What you need to do — Count how many lines of the data include "left". The answer is that number and nothing else.

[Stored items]

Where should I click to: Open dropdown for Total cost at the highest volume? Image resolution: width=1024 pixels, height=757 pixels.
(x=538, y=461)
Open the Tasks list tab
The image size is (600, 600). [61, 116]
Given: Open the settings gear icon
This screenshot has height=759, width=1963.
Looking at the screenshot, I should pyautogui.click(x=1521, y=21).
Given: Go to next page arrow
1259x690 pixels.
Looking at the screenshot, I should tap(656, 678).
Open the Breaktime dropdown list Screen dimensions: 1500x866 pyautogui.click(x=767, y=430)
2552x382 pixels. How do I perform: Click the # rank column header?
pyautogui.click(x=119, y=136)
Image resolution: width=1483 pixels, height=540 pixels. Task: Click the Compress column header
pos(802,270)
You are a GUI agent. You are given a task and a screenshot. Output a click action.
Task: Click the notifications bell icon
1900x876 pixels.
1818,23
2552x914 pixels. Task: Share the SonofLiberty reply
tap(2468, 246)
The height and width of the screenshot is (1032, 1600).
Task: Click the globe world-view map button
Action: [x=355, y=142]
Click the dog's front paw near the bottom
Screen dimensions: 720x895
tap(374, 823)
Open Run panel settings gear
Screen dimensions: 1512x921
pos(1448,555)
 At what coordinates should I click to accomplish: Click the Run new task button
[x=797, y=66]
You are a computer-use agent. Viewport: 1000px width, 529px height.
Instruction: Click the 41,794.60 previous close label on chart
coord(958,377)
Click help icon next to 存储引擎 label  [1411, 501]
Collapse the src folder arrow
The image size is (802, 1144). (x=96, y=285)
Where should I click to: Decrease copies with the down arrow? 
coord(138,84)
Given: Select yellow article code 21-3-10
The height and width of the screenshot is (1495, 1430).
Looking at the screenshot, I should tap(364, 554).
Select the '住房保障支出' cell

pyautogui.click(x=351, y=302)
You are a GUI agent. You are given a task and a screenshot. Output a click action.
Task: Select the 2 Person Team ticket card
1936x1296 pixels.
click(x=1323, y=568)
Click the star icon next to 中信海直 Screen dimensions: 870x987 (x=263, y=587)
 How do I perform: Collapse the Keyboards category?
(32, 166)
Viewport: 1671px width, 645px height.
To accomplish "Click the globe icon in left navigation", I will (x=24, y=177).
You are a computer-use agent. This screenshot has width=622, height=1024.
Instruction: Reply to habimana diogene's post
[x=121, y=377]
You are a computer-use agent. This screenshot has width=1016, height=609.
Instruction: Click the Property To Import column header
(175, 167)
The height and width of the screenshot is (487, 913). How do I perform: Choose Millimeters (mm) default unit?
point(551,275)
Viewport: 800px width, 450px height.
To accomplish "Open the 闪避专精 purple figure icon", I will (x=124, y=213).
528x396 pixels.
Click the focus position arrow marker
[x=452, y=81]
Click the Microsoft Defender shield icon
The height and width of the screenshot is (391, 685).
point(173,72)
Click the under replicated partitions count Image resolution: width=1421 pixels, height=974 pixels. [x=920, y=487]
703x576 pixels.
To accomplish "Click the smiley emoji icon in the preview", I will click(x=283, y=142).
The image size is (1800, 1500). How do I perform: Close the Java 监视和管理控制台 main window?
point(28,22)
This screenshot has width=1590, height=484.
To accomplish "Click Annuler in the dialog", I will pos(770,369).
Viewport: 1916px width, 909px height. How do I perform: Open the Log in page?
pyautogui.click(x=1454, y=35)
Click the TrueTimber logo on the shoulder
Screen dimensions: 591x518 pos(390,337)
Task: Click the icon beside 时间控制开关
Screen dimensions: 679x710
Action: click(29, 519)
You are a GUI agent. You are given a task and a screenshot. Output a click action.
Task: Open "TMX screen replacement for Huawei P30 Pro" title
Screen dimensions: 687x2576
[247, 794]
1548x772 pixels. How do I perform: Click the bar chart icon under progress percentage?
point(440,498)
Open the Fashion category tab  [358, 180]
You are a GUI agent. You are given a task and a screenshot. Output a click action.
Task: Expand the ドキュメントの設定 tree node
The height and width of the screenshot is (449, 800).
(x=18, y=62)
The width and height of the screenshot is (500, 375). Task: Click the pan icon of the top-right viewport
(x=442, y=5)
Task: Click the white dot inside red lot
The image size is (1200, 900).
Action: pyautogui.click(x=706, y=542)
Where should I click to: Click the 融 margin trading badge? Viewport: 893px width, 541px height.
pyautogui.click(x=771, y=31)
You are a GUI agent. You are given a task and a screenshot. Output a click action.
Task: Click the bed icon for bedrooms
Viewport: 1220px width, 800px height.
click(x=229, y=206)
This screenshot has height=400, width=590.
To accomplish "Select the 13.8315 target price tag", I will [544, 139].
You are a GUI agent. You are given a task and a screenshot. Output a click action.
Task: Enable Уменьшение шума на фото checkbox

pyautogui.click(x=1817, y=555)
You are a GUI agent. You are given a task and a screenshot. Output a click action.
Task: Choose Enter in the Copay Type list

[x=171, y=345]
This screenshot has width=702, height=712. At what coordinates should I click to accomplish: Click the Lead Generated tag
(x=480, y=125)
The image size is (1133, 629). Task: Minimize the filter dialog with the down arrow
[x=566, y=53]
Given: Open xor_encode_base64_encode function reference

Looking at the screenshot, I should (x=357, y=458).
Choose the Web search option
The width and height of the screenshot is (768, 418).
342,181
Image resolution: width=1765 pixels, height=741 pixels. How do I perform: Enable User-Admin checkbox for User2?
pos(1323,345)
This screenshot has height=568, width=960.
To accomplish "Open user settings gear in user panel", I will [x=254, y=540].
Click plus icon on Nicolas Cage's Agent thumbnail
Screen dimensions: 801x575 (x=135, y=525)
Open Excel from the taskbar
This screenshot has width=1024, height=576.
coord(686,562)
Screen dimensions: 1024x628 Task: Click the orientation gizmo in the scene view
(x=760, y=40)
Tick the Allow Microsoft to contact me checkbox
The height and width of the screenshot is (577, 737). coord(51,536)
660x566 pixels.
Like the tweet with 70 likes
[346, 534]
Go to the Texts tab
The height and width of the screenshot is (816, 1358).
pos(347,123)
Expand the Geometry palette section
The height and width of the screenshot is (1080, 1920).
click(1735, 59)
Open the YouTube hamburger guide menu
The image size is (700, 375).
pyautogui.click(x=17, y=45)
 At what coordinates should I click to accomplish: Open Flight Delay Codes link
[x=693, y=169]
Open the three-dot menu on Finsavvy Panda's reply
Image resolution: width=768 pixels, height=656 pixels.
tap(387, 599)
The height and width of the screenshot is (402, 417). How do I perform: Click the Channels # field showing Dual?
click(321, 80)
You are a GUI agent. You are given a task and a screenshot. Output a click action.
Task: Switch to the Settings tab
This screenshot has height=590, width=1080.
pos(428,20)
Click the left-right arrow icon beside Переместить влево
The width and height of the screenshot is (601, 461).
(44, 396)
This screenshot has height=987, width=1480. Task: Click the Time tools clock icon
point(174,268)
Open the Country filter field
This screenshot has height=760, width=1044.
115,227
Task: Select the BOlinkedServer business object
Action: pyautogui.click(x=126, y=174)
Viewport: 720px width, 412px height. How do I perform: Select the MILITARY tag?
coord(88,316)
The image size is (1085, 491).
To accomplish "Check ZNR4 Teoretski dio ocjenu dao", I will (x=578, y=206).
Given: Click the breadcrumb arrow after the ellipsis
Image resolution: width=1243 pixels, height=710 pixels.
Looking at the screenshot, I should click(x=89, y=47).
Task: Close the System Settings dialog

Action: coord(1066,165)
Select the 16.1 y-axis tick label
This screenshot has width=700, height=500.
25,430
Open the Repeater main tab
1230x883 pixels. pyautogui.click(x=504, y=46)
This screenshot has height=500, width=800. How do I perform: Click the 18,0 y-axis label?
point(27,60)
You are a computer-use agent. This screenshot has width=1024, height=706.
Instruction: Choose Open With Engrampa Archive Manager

Solution to the exercise — 2